Part of an initiative designed to sustain the legacy of the experiences, aspirations and idealism of the Abraham Lincoln Brigade, the ALBA/Puffin Award for Human Rights Activism supports current international activists and human rights causes. The Award was created by philanthropist and visionary Perry Rosenstein, President of the Puffin Foundation, which in 2010 established an endowed fund for the ALBA/Puffin Award for Human Rights Activism.
Award Ceremony – Saturday, May 9th at 2:30pm
Japan Society
333 East 47th St.
New York, NY 10017
BACKGROUND
The Abraham Lincoln Brigade Archives: www.alba-valb.org
The Abraham Lincoln Brigade Archives (ALBA) is an educational non-profit dedicated to promoting social activism and the defense of human rights. ALBA’s work is inspired by the brave American volunteers of the Abraham Lincoln Brigade who fought fascism in the Spanish Civil War (1936-39). ALBA’s programs include teacher institutes, exhibitions, publications, and cultural programs. Drawing on the ALBA collections in New York University’s Tamiment Library, ALBA works to preserve the legacy of the Abraham Lincoln Brigade as an inspiration for present and future generations.
Other recipients of the ALBA/ Puffin Award for Human Rights Activism include Kate Doyle and Fredy Peccerelli, who work to expose human rights violations in Guatemala, United We Dream, a national network of youth-led immigrant activist organizations that fight for the rights of millions of undocumented immigrants in the United States, and public-interest lawyer Bryan Stevenson.
The Puffin Foundation: www.puffinfoundation.org
Since it was founded in 1983, the Puffin Foundation Ltd. has sought to open the doors of artistic expression by providing grants to artists and art organizations who are often excluded from mainstream opportunities due to their race, gender, or social philosophy. The Puffin, a species whose nesting sites were endangered by encroaching civilization, were encouraged to return to their native habitats through the constructive efforts of a concerned citizenry. The Foundation has adopted the name Puffin as a metaphor for how it perceives its mission, which is to ensure that the arts continue to grow and enrich our lives. In so doing it has joined with other concerned groups and individuals toward achieving that goal. The Puffin Foundation is also a long-standing supporter of ALBA’s educational mission.
Association for the Recovery of Historical Memory in Spain (Asociación de la Recuperación de la Memoria Histórica): www.memoriahistorica.org.es
The Association for the Recovery of Historical Memory in Spain (ARMH) which is staffed by volunteers, collects oral and written testimonies on the victims of Franco’s regime and excavates and identifies the bodies that are in mass graves.
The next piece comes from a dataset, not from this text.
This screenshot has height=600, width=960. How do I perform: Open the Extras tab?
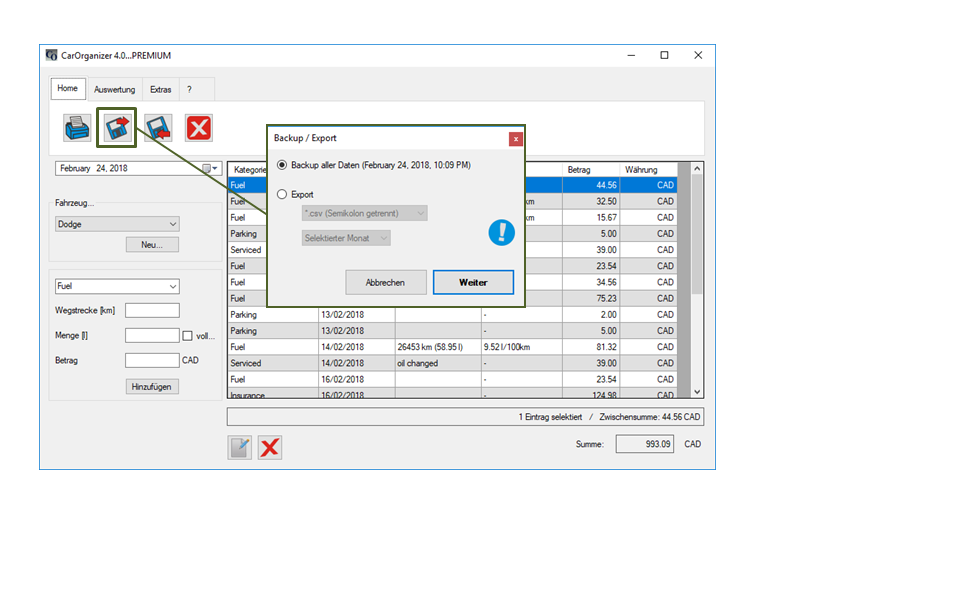[x=160, y=90]
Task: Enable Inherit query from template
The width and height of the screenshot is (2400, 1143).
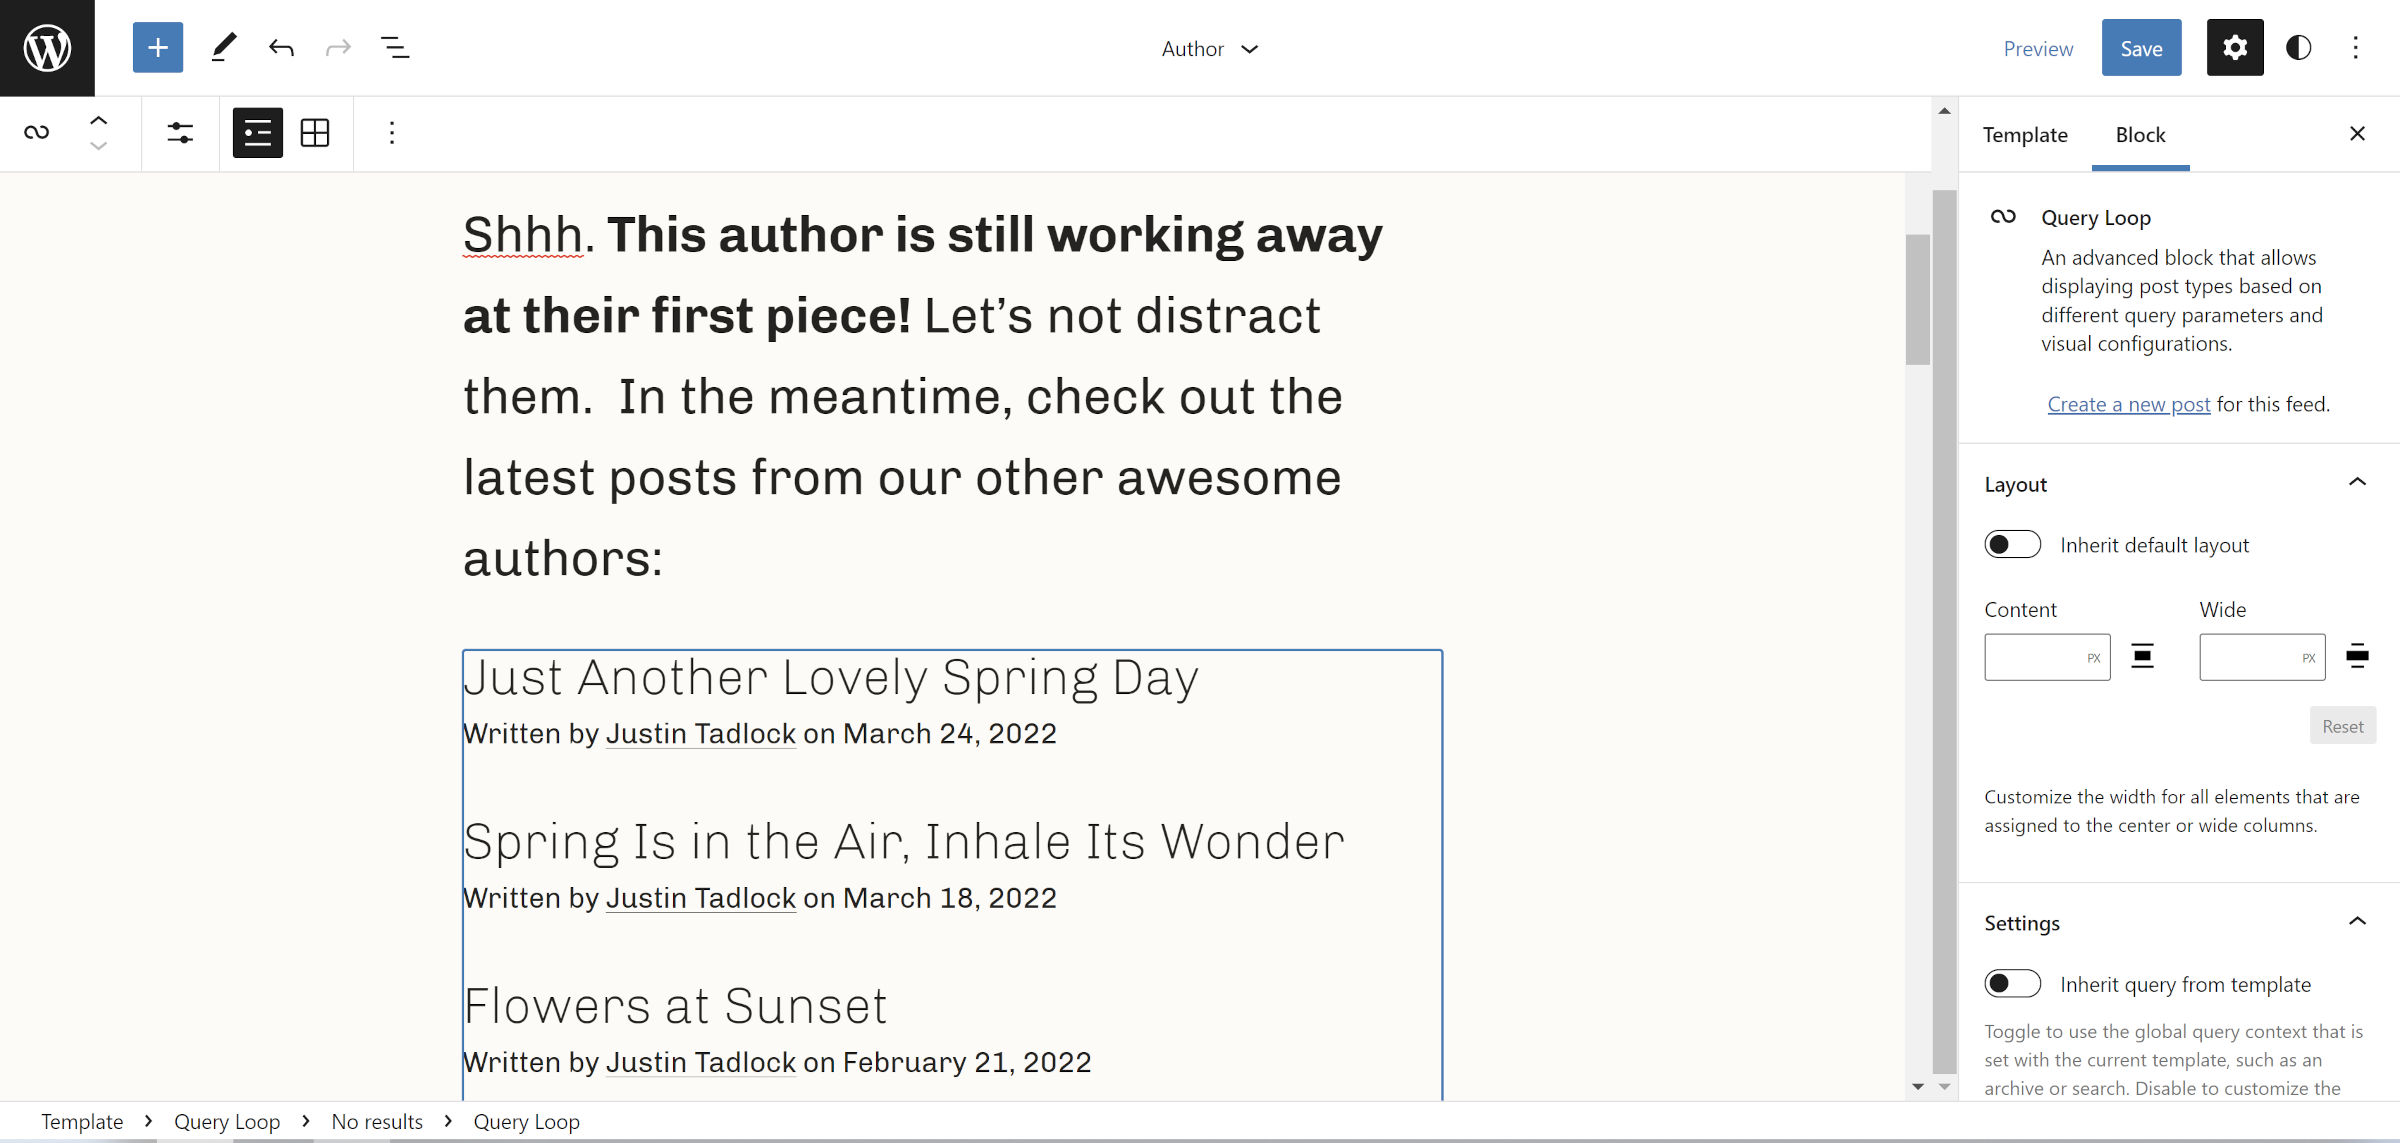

In the spring of 2002, ARMH appealed to the United Nations High Commissioner for Human Rights to request that the Spanish government be made to apply international law for the disappeared. ARMH also helped draft the 2007 Historical Memory Law, which recognizes for the first time the victims on both sides of the Spanish Civil War, gives rights to the victims and the descendants of victims of the Civil War and the subsequent dictatorship of General Francisco Franco, and formally condemns the Franco Regime.